H is not eligible for any SS. People in my family live VERY long, so I will likely wait until age 70 to get SS. I’m not going to agonize about money I may lose by not collecting at the earliest possible age and what happens if SS applies a means test to make me ineligible for benefits. To me life is too short to obsess about all the “what-ifs.”

Where you been, dstark???

dstark you are correct for now I love my job and most likely will work past 62. There are several factors I have to consider though because the reality is that at 62 I take home less money working than being retired as long as I collect SS.

The other big change is that at retirement I qualify for health care at no cost but while I work I pay 35% of the premium. That is about $7000 I pay while working but would not pay being retired.

@jym626, I have been reading. Didn’t feel like posting. :slight_smile:

Well @tom1944, there is more to life than money. Only you can decide what makes you happy.

dstark- on the happiness index I have been very lucky.

I could never imagine that I would take home less money working than being retired as long as I collect SS and pensions. I think the main difference between tom1944 and I is that he has been working for the “right” company (or government organization) which still gives out generous pensions but I have not.

Just a thought experiment here: If a person contributes the same 7.5% of his pay to both his pension and SS/medicare, unless his company also contributed generously to his pension fund, he would collect the same amount from his pensions and SS.

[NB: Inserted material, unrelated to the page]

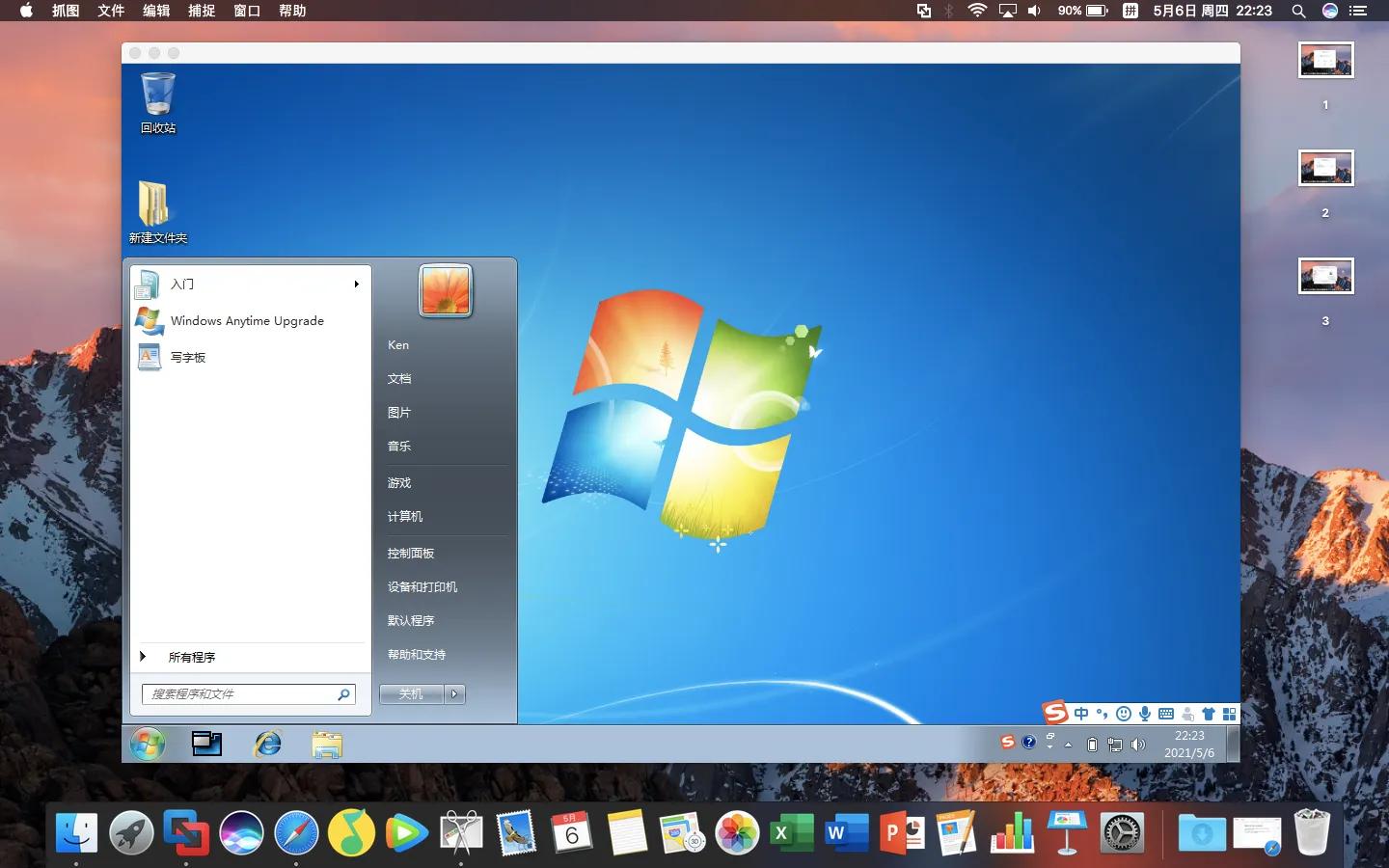Screen dimensions: 1389x868
Task: Open screenshot thumbnail 1 on macOS desktop
Action: point(1325,60)
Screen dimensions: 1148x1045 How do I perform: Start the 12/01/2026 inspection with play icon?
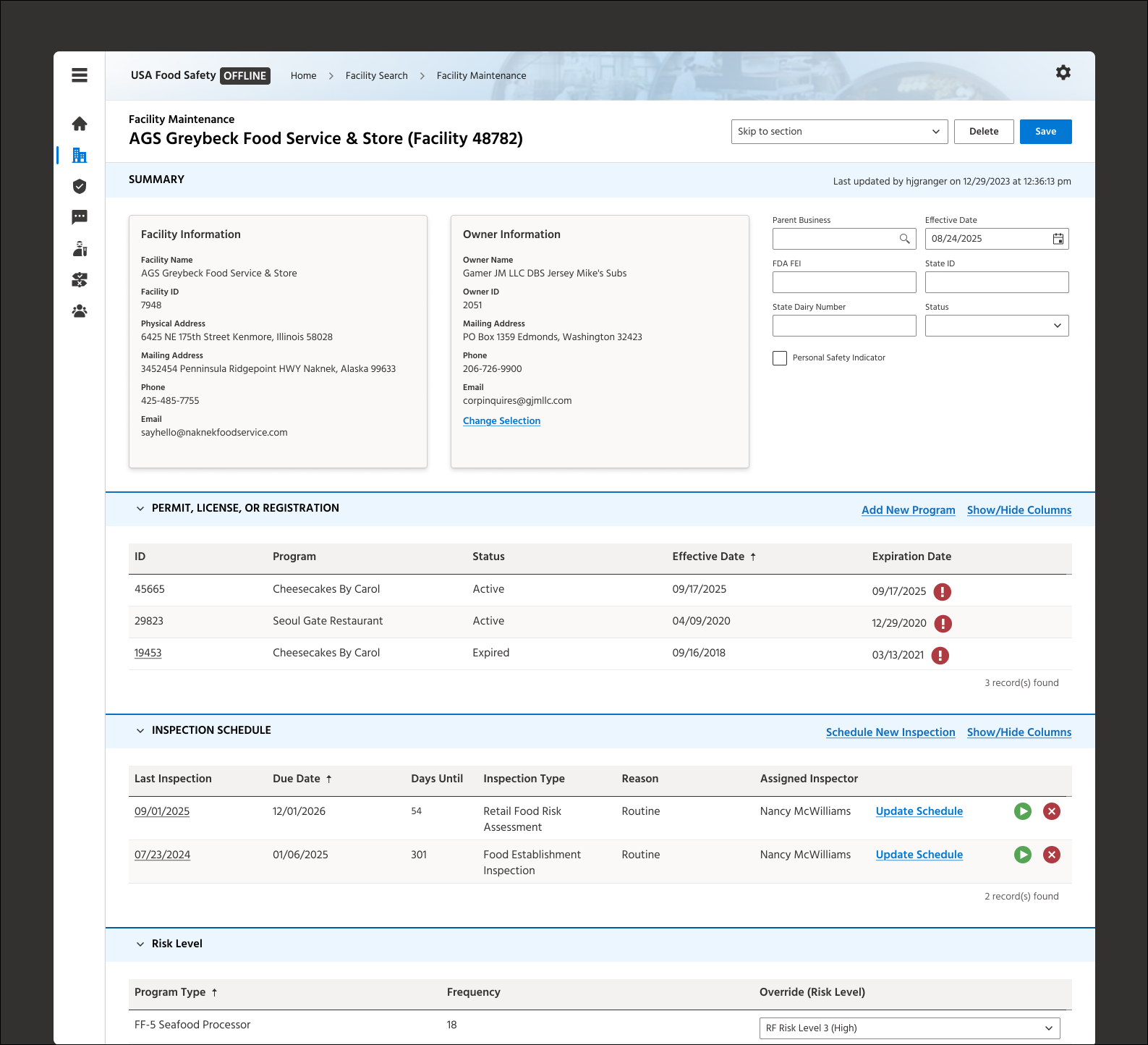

For most people who have been working and contributing to SA for 35 years, the SS payment only replaces about 30% of his pre-retirement income. Suppose that his pensions also replaces about 30% of his pre-retirement income, he has 60% of his pre-retirement covered. In order to have 75% of his pre-retirement income after he retires, the other 15% (which is 75% minus 60%) should come from the income stream generated by his nest egg like 401K/IRA (assuming it is the traditional one rather Roth kind.) To make the math easier to compute in my head, suppose that this person’s pre-retirement income is $100,000 per year. He needs $100,000 time 15%, which is $15,000 income stream from his 401K/IRA nest egg. The size of his nest egg should be at least $15,000/3.33% = $15,000 * 30 = $450,000. (I use the 3.33% as the investment return rate because it is said the assumed % of investment return nowadays should be more conservative than 4% so that it should be closer to 3% than the “standard” 4%, and 3.33%, which is 1/30, is easier to use if I want to calculate it in my head.)

Have I got the math right here? Or, the pensions in general are more generous (because the company contributes more into it) so it replaces a higher percentage of the pre-retirement income than merely 30%?

In my situation, my pensions are much smaller (close to 10-12% of my pre-retirement income only.) I think a higher percentage of my pre-retirement income (say, close to one-third, say 30%, of my pre-retirement income should be generated by my nest egg. This implies that my nest egg should be twice as large as the hypothetical example above: 2 times $450,000 = $900,000, almost a million! Since I will not have that much, I will have to retire at a place where the COL is much lower.

mcat- the amount that is contributed to my pension is actually the same that is contributed to social security between what I put into both and what my employer is supposed to contribute.

My pension is going to be significantly larger than social security. I do know that for the close to 40 years I was contributing to the pension plan the plan had an average 8.9% return per year.